■ **Exercise prompt**:
Copy the following items line for line, without changing anything.

■ **The data**:

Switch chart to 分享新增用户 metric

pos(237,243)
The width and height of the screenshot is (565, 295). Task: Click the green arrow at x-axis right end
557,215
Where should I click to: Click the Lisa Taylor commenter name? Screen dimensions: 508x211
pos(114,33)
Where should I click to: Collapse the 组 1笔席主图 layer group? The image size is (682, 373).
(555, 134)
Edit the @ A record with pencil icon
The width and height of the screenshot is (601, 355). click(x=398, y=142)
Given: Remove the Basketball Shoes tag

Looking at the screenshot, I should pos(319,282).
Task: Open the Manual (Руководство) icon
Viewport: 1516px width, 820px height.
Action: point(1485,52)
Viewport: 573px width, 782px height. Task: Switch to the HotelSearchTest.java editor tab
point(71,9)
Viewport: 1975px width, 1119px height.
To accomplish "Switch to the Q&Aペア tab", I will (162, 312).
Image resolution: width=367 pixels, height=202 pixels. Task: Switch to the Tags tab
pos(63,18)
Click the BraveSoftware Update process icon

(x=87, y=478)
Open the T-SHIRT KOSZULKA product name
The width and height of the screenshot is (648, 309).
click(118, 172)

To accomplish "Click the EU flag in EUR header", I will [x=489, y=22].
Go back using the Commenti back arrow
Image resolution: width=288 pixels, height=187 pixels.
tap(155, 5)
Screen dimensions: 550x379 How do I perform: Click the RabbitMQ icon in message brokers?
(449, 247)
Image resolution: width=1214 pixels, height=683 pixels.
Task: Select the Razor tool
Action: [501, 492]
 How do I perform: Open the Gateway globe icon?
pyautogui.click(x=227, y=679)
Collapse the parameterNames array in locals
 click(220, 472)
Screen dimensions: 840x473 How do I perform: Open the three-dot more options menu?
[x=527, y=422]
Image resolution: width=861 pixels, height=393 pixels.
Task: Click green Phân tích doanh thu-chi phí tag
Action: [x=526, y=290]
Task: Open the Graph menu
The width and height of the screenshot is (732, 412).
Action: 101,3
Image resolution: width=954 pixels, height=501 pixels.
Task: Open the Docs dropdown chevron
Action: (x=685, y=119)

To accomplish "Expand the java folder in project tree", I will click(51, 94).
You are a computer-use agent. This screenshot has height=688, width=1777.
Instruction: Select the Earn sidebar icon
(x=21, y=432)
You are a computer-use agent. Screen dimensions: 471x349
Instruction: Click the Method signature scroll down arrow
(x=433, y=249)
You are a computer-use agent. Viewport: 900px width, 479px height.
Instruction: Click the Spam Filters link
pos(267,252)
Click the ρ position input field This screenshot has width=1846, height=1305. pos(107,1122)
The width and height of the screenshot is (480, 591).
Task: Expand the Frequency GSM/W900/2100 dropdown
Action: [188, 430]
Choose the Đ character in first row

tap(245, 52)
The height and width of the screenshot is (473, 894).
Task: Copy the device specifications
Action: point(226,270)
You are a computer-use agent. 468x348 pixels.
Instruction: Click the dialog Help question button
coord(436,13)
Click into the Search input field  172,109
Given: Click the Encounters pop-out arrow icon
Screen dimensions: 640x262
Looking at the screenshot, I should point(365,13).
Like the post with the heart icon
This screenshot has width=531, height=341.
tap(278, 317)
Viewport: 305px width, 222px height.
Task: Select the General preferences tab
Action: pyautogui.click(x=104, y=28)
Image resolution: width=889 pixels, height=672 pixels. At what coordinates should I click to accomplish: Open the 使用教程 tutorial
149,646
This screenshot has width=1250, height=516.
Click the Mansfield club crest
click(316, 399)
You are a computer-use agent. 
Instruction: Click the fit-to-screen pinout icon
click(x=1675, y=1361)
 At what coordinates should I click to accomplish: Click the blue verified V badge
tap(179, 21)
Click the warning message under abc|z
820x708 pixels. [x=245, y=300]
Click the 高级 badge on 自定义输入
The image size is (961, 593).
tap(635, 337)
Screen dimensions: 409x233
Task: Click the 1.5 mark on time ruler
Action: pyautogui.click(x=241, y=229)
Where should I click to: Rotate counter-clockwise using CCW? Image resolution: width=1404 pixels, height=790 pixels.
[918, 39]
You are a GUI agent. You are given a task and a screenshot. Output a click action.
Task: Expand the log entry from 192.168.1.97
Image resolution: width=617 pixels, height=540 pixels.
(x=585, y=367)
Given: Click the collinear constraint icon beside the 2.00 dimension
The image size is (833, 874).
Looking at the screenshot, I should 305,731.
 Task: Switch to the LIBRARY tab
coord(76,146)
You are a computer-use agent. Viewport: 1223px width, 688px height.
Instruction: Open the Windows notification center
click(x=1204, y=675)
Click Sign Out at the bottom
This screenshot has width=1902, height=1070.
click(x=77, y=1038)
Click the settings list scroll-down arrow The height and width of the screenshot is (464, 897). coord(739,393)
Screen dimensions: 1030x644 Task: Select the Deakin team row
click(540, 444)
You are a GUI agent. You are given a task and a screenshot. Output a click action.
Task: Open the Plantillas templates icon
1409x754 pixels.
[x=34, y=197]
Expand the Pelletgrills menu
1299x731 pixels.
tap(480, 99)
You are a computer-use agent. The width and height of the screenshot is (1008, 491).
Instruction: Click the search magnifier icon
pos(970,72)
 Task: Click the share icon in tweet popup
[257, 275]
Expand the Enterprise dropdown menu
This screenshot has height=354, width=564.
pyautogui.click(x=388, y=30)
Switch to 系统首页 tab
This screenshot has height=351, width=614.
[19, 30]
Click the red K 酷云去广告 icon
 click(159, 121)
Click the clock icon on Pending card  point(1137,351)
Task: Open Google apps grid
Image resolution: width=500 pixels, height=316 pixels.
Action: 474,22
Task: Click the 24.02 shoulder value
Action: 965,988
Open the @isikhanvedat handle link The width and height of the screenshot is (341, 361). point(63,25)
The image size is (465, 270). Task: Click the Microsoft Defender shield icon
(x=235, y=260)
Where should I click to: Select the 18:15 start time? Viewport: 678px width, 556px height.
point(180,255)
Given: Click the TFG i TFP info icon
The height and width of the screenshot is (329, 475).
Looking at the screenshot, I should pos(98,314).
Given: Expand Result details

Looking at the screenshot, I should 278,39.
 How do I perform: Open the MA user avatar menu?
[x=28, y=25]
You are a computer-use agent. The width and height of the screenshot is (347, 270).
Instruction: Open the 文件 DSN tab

■ **Exercise answer**:
Switch chart to 分享新增用户 metric

pos(237,243)
The width and height of the screenshot is (565, 295). Task: Click the green arrow at x-axis right end
557,215
Where should I click to: Click the Lisa Taylor commenter name? Screen dimensions: 508x211
pos(114,33)
Where should I click to: Collapse the 组 1笔席主图 layer group? The image size is (682, 373).
(555, 134)
Edit the @ A record with pencil icon
The width and height of the screenshot is (601, 355). click(x=398, y=142)
Given: Remove the Basketball Shoes tag

Looking at the screenshot, I should pos(319,282).
Task: Open the Manual (Руководство) icon
Viewport: 1516px width, 820px height.
Action: point(1485,52)
Viewport: 573px width, 782px height. Task: Switch to the HotelSearchTest.java editor tab
point(71,9)
Viewport: 1975px width, 1119px height.
To accomplish "Switch to the Q&Aペア tab", I will (162, 312).
Image resolution: width=367 pixels, height=202 pixels. Task: Switch to the Tags tab
pos(63,18)
Click the BraveSoftware Update process icon

(x=87, y=478)
Open the T-SHIRT KOSZULKA product name
The width and height of the screenshot is (648, 309).
click(118, 172)

To accomplish "Click the EU flag in EUR header", I will [x=489, y=22].
Go back using the Commenti back arrow
Image resolution: width=288 pixels, height=187 pixels.
tap(155, 5)
Screen dimensions: 550x379 How do I perform: Click the RabbitMQ icon in message brokers?
(449, 247)
Image resolution: width=1214 pixels, height=683 pixels.
Task: Select the Razor tool
Action: [501, 492]
 How do I perform: Open the Gateway globe icon?
pyautogui.click(x=227, y=679)
Collapse the parameterNames array in locals
 click(220, 472)
Screen dimensions: 840x473 How do I perform: Open the three-dot more options menu?
[x=527, y=422]
Image resolution: width=861 pixels, height=393 pixels.
Task: Click green Phân tích doanh thu-chi phí tag
Action: [x=526, y=290]
Task: Open the Graph menu
The width and height of the screenshot is (732, 412).
Action: 101,3
Image resolution: width=954 pixels, height=501 pixels.
Task: Open the Docs dropdown chevron
Action: (x=685, y=119)

To accomplish "Expand the java folder in project tree", I will click(51, 94).
You are a computer-use agent. This screenshot has height=688, width=1777.
Instruction: Select the Earn sidebar icon
(x=21, y=432)
You are a computer-use agent. Screen dimensions: 471x349
Instruction: Click the Method signature scroll down arrow
(x=433, y=249)
You are a computer-use agent. Viewport: 900px width, 479px height.
Instruction: Click the Spam Filters link
pos(267,252)
Click the ρ position input field This screenshot has width=1846, height=1305. pos(107,1122)
The width and height of the screenshot is (480, 591).
Task: Expand the Frequency GSM/W900/2100 dropdown
Action: [188, 430]
Choose the Đ character in first row

tap(245, 52)
The height and width of the screenshot is (473, 894).
Task: Copy the device specifications
Action: point(226,270)
You are a computer-use agent. 468x348 pixels.
Instruction: Click the dialog Help question button
coord(436,13)
Click into the Search input field  172,109
Given: Click the Encounters pop-out arrow icon
Screen dimensions: 640x262
Looking at the screenshot, I should point(365,13).
Like the post with the heart icon
This screenshot has width=531, height=341.
tap(278, 317)
Viewport: 305px width, 222px height.
Task: Select the General preferences tab
Action: pyautogui.click(x=104, y=28)
Image resolution: width=889 pixels, height=672 pixels. At what coordinates should I click to accomplish: Open the 使用教程 tutorial
149,646
This screenshot has width=1250, height=516.
Click the Mansfield club crest
click(316, 399)
You are a computer-use agent. 
Instruction: Click the fit-to-screen pinout icon
click(x=1675, y=1361)
 At what coordinates should I click to accomplish: Click the blue verified V badge
tap(179, 21)
Click the warning message under abc|z
820x708 pixels. [x=245, y=300]
Click the 高级 badge on 自定义输入
The image size is (961, 593).
tap(635, 337)
Screen dimensions: 409x233
Task: Click the 1.5 mark on time ruler
Action: pyautogui.click(x=241, y=229)
Where should I click to: Rotate counter-clockwise using CCW? Image resolution: width=1404 pixels, height=790 pixels.
[918, 39]
You are a GUI agent. You are given a task and a screenshot. Output a click action.
Task: Expand the log entry from 192.168.1.97
Image resolution: width=617 pixels, height=540 pixels.
(x=585, y=367)
Given: Click the collinear constraint icon beside the 2.00 dimension
The image size is (833, 874).
Looking at the screenshot, I should 305,731.
 Task: Switch to the LIBRARY tab
coord(76,146)
You are a computer-use agent. Viewport: 1223px width, 688px height.
Instruction: Open the Windows notification center
click(x=1204, y=675)
Click Sign Out at the bottom
This screenshot has width=1902, height=1070.
click(x=77, y=1038)
Click the settings list scroll-down arrow The height and width of the screenshot is (464, 897). coord(739,393)
Screen dimensions: 1030x644 Task: Select the Deakin team row
click(540, 444)
You are a GUI agent. You are given a task and a screenshot. Output a click action.
Task: Open the Plantillas templates icon
1409x754 pixels.
[x=34, y=197]
Expand the Pelletgrills menu
1299x731 pixels.
tap(480, 99)
You are a computer-use agent. The width and height of the screenshot is (1008, 491).
Instruction: Click the search magnifier icon
pos(970,72)
 Task: Click the share icon in tweet popup
[257, 275]
Expand the Enterprise dropdown menu
This screenshot has height=354, width=564.
pyautogui.click(x=388, y=30)
Switch to 系统首页 tab
This screenshot has height=351, width=614.
[19, 30]
Click the red K 酷云去广告 icon
 click(159, 121)
Click the clock icon on Pending card  point(1137,351)
Task: Open Google apps grid
Image resolution: width=500 pixels, height=316 pixels.
Action: 474,22
Task: Click the 24.02 shoulder value
Action: 965,988
Open the @isikhanvedat handle link The width and height of the screenshot is (341, 361). point(63,25)
The image size is (465, 270). Task: Click the Microsoft Defender shield icon
(x=235, y=260)
Where should I click to: Select the 18:15 start time? Viewport: 678px width, 556px height.
point(180,255)
Given: Click the TFG i TFP info icon
The height and width of the screenshot is (329, 475).
Looking at the screenshot, I should pos(98,314).
Given: Expand Result details

Looking at the screenshot, I should 278,39.
 How do I perform: Open the MA user avatar menu?
[x=28, y=25]
You are a computer-use agent. The width and height of the screenshot is (347, 270).
Instruction: Open the 文件 DSN tab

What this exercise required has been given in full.